Set out every line of the listing below as a numbered list, omitting any blank lines.

:: Dataset content ::

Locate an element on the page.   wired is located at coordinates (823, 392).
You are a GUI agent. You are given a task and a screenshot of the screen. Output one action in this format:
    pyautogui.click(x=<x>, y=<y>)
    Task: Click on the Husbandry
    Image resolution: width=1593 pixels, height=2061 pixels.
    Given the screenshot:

:::

Exercise response:
1. Locate an element on the page.   wired is located at coordinates (823, 392).
2. You are a GUI agent. You are given a task and a screenshot of the screen. Output one action in this format:
3.     pyautogui.click(x=<x>, y=<y>)
4.     Task: Click on the Husbandry
5.     Image resolution: width=1593 pixels, height=2061 pixels.
6.     Given the screenshot:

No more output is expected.